FEVS data is a start, but chief human capital officers said their agencies are beginning to pull in different kinds of information — attrition, retention and leave without pay statistics — when evaluating employee engagement.

“We’re looking at results in different ways, because we feel like when we look only at organizational units, there are some voices that get lost,” Trevor Norris, acting chief human capital officer for the Treasury Department, said. “We’re looking at our 20 percent from an occupational series standpoint or 20 percent from tenure group. How are our less seasoned employees feeling versus our more seasoned employees?”

The Small Business Administration is bringing the entire executive suite in to evaluate the agency’s employee engagement.
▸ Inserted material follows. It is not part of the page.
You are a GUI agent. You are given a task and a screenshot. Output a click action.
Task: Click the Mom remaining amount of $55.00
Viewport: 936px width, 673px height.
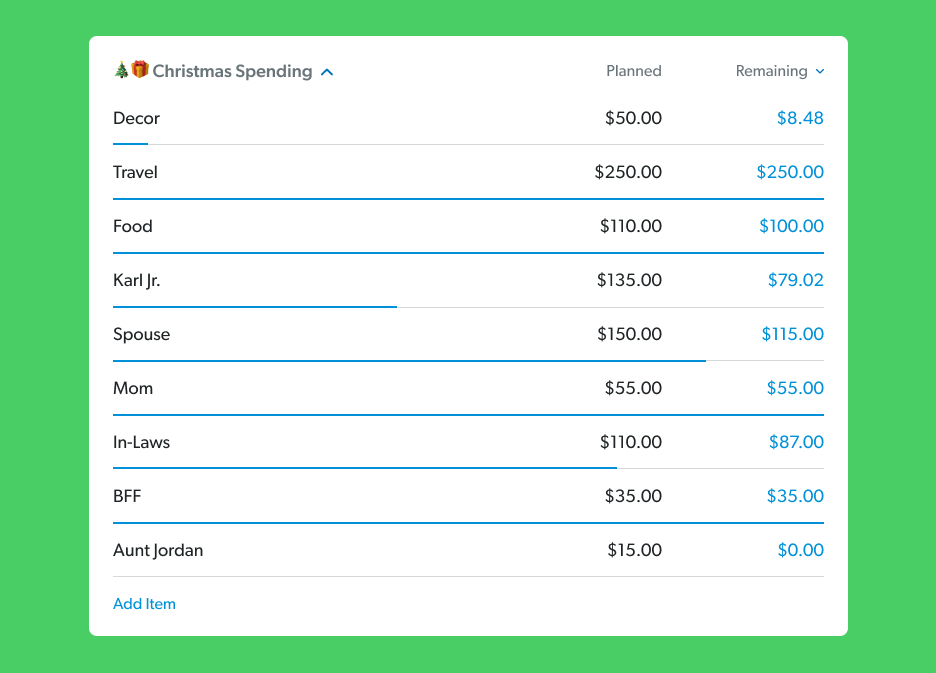795,388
“Sometimes we look at it from the aspect of HR, but we have IT challenges that are affecting how our employees perceive the organization,” Elias Hernandez, SBA chief human capital officer, said. “Similarly, the same things have happened with acquisition.”

Agencies are also having different kinds of conversations with their employees about work-life improvements.

Top leadership at the Department of Homeland Security learned financial stress, relationships at work and home and child and elder care were some of the main concerns facing their employees.

If DHS can offer more programs and opportunities to improve employees’ lives outside of the office, perhaps the department can improve productivity and overall engagement at work, said Angela Bailey, the agency’s chief human capital officer.

The department created an employee and family readiness council, which is reviewing how it could offer more child care options to employees who work for 24/7 operations such as the Transportation Security Administration, Customs and Border Protection and others.

Bailey said the Secret Service recently expressed interest in student loan repayment, tuition assistance and child care options.

“[These] are all things that Secret Service invested in these last years, and they went up by [6] percent,” she said. “They looked at the data, they talked to the folks and they invested in the very things that the employees said would make their life better, and pay was not one of them.”

In a survey earlier this year, OPM said federal employees who telework or use one of the available government work-life programs are generally happier and more engaged — and receive higher performance results — compared to employees who do not or cannot take advantage of those offerings.

Weichert said she sees an opportunity to pull agency resources together and enhance employee assistance and work-life programs. An investment early on for these programs could even cut back the costs of employee turnover and overtime.

“That’s a great topic for us to elevate,” she said. “If we can deal with child care issues and elder care issues, can we reduce overtime?”